HealthSLM-Bench: Benchmarking Small Language Models for Mobile and Wearable Healthcare Monitoring
Xin Wang, Ting Dang, Xinyu Zhang, Vassilis Kostakos, Michael J. Witbrock, Hong Jia
TL;DR
Privacy and latency barriers of cloud-based LLMs for mobile and wearable health monitoring motivate the exploration of on-device Small Language Models (SLMs). HealthSLM-Bench benchmarks nine SLMs on eight health-prediction tasks across three wearable datasets, under zero-shot, few-shot, and instruction-tuning paradigms, followed by on-device deployment to measure efficiency. Results show SLMs can match or exceed SOTA LLMs in several tasks while delivering substantial gains in memory and latency, though challenges persist in class imbalance and few-shot robustness. The work demonstrates the feasibility of private, real-time health monitoring on mobile devices and outlines future directions for robust prompt design, imbalance-aware training, and test-time adaptation.
Abstract
Mobile and wearable healthcare monitoring play a vital role in facilitating timely interventions, managing chronic health conditions, and ultimately improving individuals' quality of life. Previous studies on large language models (LLMs) have highlighted their impressive generalization abilities and effectiveness in healthcare prediction tasks.
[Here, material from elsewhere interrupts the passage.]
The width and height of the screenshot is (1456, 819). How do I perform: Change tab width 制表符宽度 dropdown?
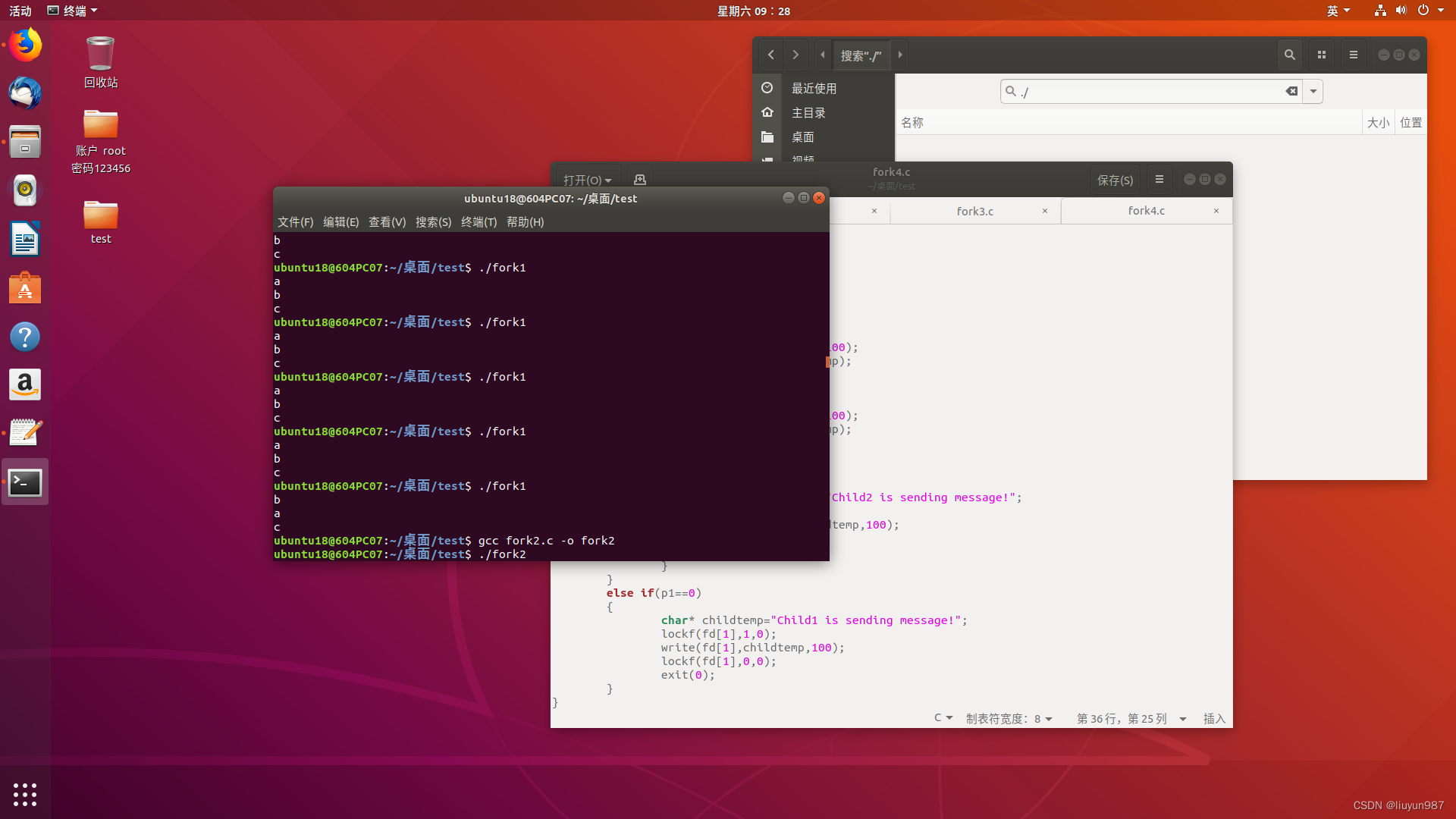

However, most LLM-based healthcare solutions are cloud-based, which raises significant privacy concerns and results in increased memory usage and latency. To address these challenges, there is growing interest in compact models, Small Language Models (SLMs), which are lightweight and designed to run locally and efficiently on mobile and wearable devices. Nevertheless, how well these models perform in healthcare prediction remains largely unexplored. We systematically evaluated SLMs on health prediction tasks using zero-shot, few-shot, and instruction fine-tuning approaches, and deployed the best performing fine-tuned SLMs on mobile devices to evaluate their real-world efficiency and predictive performance in practical healthcare scenarios. Our results show that SLMs can achieve performance comparable to LLMs while offering substantial gains in efficiency and privacy. However, challenges remain, particularly in handling class imbalance and few-shot scenarios. These findings highlight SLMs, though imperfect in their current form, as a promising solution for next-generation, privacy-preserving healthcare monitoring.